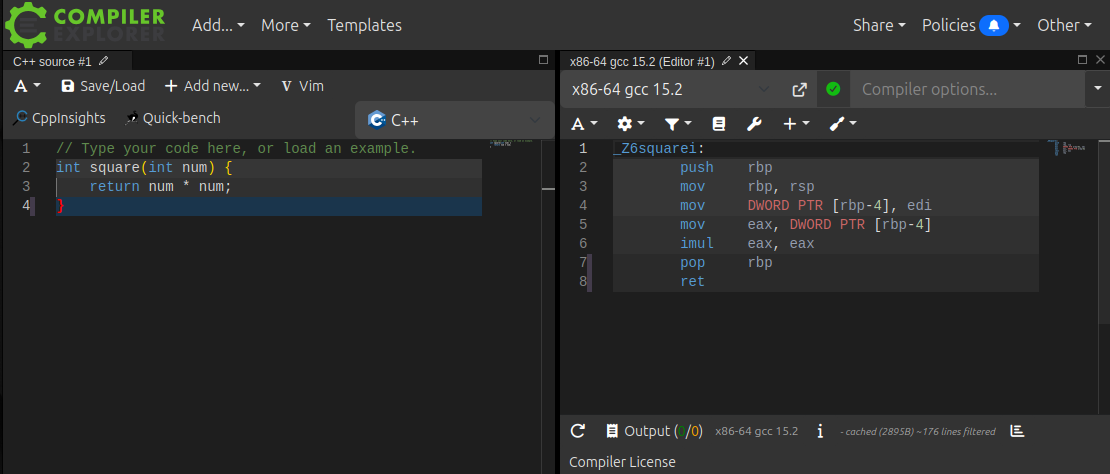Toggle Vim mode in the editor

pos(302,86)
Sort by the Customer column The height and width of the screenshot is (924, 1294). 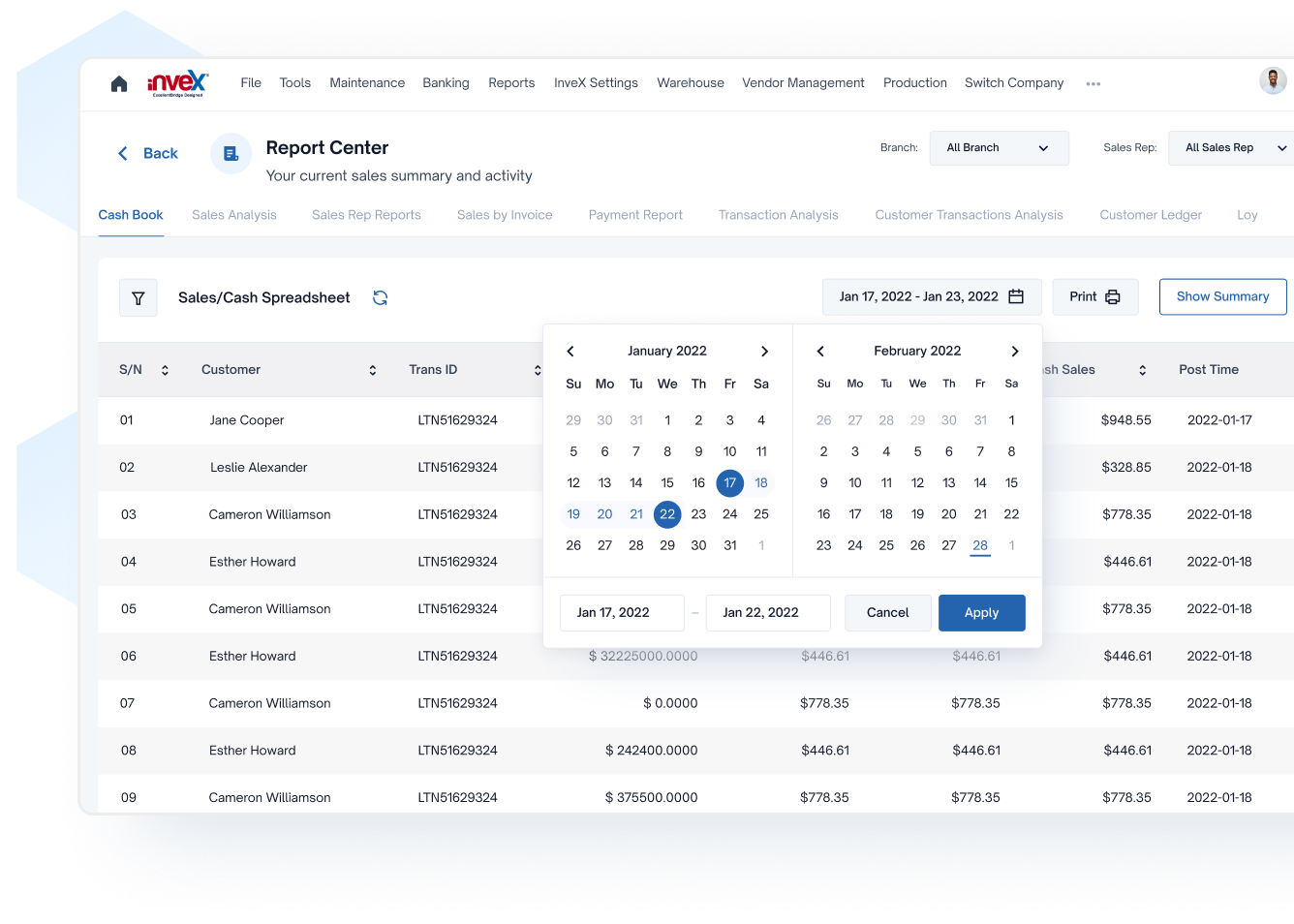[x=373, y=370]
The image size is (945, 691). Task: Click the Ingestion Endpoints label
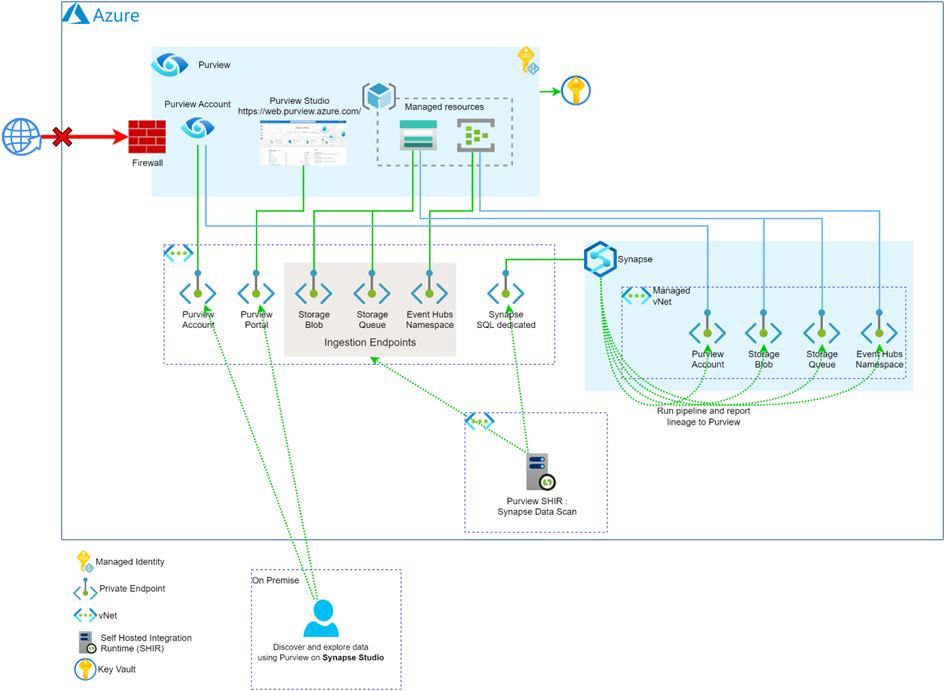(x=369, y=343)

• PROBLEM DETAILS: Copy word for word the lines that begin at the one containing "The image size" and run through the end of the rows. Leave the pictures out.

• ANSWER TO THIS TASK:
The image size is (945, 691). Task: Click the Ingestion Endpoints label
(x=369, y=343)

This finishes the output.